That’s right. That’s how often I want to post here.
When I randomly started this thing yesterday, I was looking for a zone of accountability. And maybe of continuity. Somewhere where I could air my woes, and maybe reference a triumph or two. But then, suddenly it all became more personal. I realized I had some stories to share–some memories that are so pathetic that they’re almost funny–and other thoughts on this subject that might lead to a project a little bit more meaty. I started to think through the possibilities and got excited.
And then I got scared. Here I want to do this project–a blog about a subject I care a lot about. A blog that will require consistency and flow and stamina if I want it to be what I want it to be. And the subject of the blog is the very reason I might stumble after two entries and never come back if I’m not careful. The subject makes my success here improbable, if not quite impossible
The irony made me smile. It reminded me of the time a few years ago when I was teaching 8th grade English and I stumbled upon a support network for moms whose kids have the inattentive subtype of ADHD while looking for teaching resources online. I read the accounts of lost lunch money (again!) and crumpled homework (found in jeans pocket after doing the laundry!) and these moms’ devastatingly frustrated desires to see their kids succeed, and I wanted to reach out. I wanted to say “It’s okay. Your kid can be successful.
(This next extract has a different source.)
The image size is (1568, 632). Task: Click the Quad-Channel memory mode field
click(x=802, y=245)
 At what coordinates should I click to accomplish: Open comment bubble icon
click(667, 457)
I’m proof!” I opened a comment box and started writing about myself–how I had finished college, how I was a teacher, and was doing well, and being able to make deadlines and keep track of things. How things were different in some ways for me than they were when I was a kid and my poor mom, like them, must have worried if I’d ever make it. Except, while trying to write this simple email, I kept finding myself doing or thinking other things–“coming to” in my brain, and realizing I hadn’t finished yet. I was having trouble slogging through the molasses that encases me whenever I try to get anything done. And then, before finishing the message and pressing send, I somehow lost complete track of what I was doing, and my mind went on to something else. So, it never got sent.
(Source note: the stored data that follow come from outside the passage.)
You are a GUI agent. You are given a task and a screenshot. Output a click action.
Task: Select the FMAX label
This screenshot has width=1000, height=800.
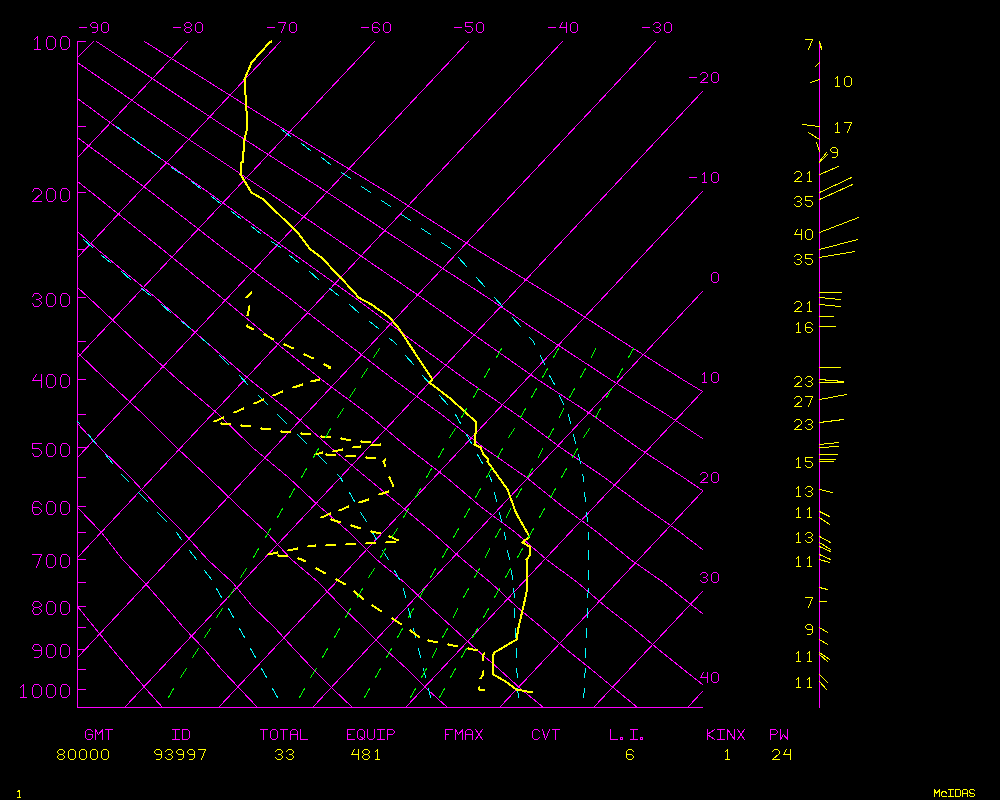pyautogui.click(x=463, y=735)
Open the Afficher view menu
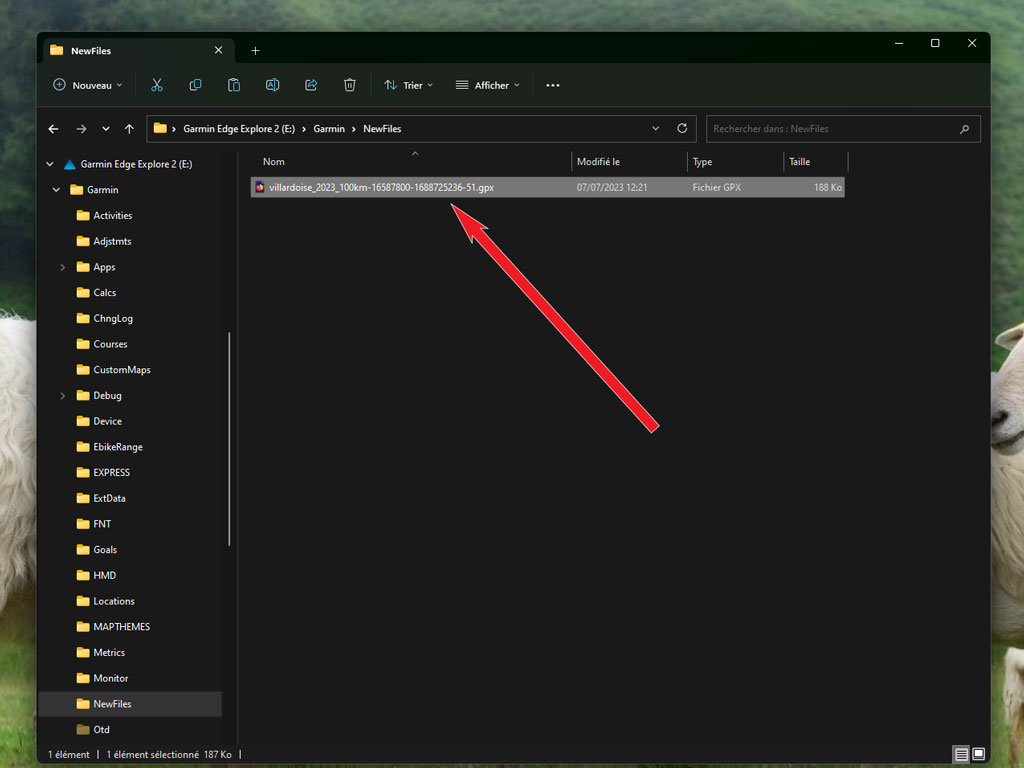Image resolution: width=1024 pixels, height=768 pixels. point(488,85)
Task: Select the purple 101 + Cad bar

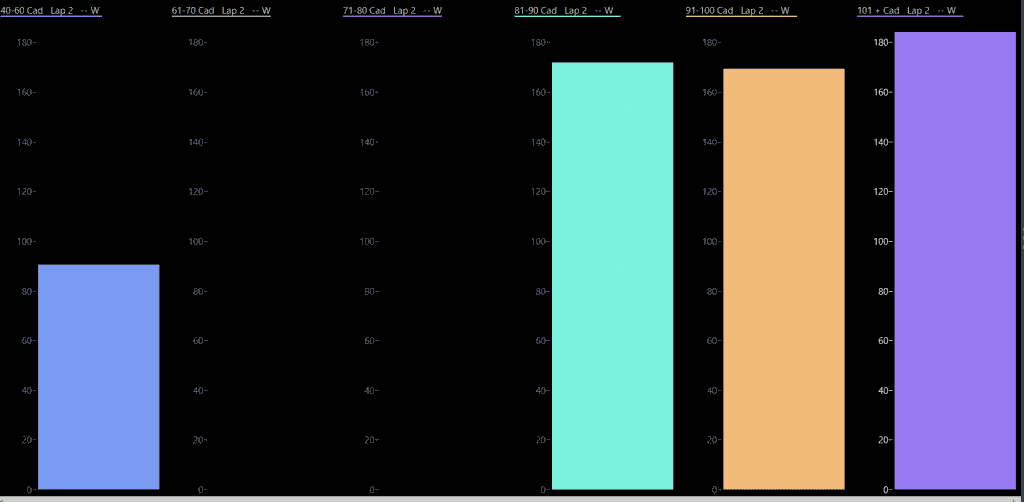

Later that day, I could only laugh when I realized what had happened. The former “kid just like theirs” with the inattentive subtype couldn’t even finish an email message of hope to these poor moms without getting so distracted that it never got sent, all because of the disorder.
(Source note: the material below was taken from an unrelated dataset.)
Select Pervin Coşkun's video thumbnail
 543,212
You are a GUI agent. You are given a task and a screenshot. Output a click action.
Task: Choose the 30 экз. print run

But, there is some hope! I am almost done with this post, and I haven’t had too rough a time. It really does seem to be phasic to me at times–the level of distraction I feel. (Let’s just ignore the fact that I lost track of time while writing this post in a very classic ADHD-I way and will now be late getting to an appointment.)
Anyway, all of this is to say that with this blog, I have hopes to be consistent. I have hopes to go forward. To be daily. To not get distracted. To have this be one thing that I can do every day without fail.
Every morning. I’m going to write here in the mornings. First thing.